Stories that the palace is currently in decoration mode for the inauguration scheduled for Sept 2 (see RFL here) are pushing the electoral process to a tipping point. With both candidates having withdrawn from the auditing process (see the WSJ here), it seems ridiculous to think that the process may be done by Sept 1 and frankly bordering on inconceivable that it will be done in a manner that both candidates accept. We’ve discussed this foot dragging and the benefits of instability for the political elite before and an Economist editorial today echoes many of the sentiments we’ve been pushing over the past month (see in particular here and here and here). The editorial begins “It seems everyone wants the Afghan presidential election to be over and done with. Except, maybe, for the two contenders.” (read the rest here)

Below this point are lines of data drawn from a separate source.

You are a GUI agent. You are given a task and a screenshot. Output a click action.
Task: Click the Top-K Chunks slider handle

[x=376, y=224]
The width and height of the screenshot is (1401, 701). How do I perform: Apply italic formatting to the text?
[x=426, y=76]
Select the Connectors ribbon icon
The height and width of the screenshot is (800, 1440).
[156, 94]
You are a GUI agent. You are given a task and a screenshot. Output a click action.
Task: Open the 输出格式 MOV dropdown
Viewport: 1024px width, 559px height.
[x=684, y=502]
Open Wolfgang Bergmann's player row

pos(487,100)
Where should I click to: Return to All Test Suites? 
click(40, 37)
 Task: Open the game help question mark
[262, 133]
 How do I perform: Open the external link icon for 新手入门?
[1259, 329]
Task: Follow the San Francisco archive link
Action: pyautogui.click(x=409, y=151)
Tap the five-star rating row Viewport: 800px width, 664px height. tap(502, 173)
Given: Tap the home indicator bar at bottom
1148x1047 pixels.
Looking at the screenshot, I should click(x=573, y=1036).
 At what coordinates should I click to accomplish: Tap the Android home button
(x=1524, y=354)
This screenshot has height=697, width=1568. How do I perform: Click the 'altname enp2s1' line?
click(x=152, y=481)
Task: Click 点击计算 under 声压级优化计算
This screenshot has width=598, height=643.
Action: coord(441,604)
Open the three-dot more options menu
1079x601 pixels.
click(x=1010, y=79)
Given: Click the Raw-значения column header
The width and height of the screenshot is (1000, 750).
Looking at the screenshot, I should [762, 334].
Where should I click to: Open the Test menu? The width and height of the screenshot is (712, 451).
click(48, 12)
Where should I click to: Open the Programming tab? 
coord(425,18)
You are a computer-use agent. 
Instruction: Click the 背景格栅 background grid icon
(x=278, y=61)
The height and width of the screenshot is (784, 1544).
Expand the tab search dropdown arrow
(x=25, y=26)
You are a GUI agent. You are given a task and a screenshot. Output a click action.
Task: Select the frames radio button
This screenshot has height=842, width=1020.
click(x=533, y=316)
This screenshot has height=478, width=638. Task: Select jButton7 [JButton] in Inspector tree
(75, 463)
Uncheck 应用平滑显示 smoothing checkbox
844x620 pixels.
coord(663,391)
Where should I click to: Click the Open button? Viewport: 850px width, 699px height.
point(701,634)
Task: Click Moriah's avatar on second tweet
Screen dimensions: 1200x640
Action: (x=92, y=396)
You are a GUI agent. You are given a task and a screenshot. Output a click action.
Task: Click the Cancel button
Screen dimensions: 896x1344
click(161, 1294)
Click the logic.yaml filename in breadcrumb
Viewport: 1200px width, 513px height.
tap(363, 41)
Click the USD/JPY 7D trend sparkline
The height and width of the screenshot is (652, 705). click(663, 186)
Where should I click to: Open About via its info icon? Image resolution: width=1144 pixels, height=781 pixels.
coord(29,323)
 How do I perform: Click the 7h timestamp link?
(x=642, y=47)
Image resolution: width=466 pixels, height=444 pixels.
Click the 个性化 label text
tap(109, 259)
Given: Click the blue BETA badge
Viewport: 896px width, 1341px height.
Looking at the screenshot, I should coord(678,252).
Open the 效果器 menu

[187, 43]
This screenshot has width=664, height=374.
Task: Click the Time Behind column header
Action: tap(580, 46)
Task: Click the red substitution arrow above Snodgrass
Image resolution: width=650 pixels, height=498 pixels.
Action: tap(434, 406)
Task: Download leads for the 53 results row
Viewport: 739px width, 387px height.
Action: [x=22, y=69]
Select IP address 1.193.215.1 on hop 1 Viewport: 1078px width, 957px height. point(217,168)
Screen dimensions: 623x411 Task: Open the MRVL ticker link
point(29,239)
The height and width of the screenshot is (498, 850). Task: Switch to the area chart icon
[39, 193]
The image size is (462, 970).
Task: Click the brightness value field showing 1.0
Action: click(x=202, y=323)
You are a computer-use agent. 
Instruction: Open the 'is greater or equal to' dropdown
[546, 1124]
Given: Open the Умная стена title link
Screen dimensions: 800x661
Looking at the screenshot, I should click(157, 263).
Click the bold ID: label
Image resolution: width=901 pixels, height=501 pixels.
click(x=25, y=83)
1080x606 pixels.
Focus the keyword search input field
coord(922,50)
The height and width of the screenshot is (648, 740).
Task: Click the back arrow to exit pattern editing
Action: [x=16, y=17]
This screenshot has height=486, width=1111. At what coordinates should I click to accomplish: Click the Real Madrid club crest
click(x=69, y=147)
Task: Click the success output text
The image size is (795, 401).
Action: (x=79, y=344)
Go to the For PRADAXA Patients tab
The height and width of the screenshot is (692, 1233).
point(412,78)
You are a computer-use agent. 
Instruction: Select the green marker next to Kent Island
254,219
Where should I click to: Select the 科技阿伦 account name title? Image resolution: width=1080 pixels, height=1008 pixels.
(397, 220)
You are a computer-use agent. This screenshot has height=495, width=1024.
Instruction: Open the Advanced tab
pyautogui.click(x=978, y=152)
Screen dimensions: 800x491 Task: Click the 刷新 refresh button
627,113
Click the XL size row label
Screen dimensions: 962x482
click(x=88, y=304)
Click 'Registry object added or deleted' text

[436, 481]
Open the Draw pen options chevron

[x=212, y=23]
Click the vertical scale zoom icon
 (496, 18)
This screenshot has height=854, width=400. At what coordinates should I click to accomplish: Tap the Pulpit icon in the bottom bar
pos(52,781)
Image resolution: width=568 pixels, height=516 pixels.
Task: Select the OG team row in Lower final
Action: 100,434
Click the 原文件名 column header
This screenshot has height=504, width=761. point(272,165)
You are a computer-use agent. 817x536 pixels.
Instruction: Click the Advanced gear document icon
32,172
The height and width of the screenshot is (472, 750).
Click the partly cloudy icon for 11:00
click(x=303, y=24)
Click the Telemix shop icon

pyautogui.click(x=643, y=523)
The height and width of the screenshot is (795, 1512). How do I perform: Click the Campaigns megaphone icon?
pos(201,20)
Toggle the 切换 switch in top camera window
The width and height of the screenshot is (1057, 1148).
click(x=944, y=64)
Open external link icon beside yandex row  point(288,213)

The missing part of the analysis is Karzai. He has benefited from the delay as well, helping rehabilitate his image somewhat domestically and internationally (it’s as if he’s now able to say to voters, you came out in such numbers because you thought I was doing a bad job, now look at the mess these two fools are making), all while continuing to reap the benefits of being at the center of a massive web of government patronage. In the meantime, he has been publicly rather quiet about the process, other than vague calls for the process to speed up. It seems fairly clear that he supports fellow Pashtun Ghani, but he has not been vocal about this. Setting a date and beginning preparations for the inauguration, however, is going to force a change in the process in one way or another.
This could take a variety of forms: Karzai could simply declare Ghani president since his lead is so wide and push his inauguration. He could try to declare some sort of state emergency and declare himself president or give himself some sort of care taking position, or he could declare some outsider “interim” president, setting up a temporary government (essentially the thing he just expelled an NYT writer for writing about (see here)).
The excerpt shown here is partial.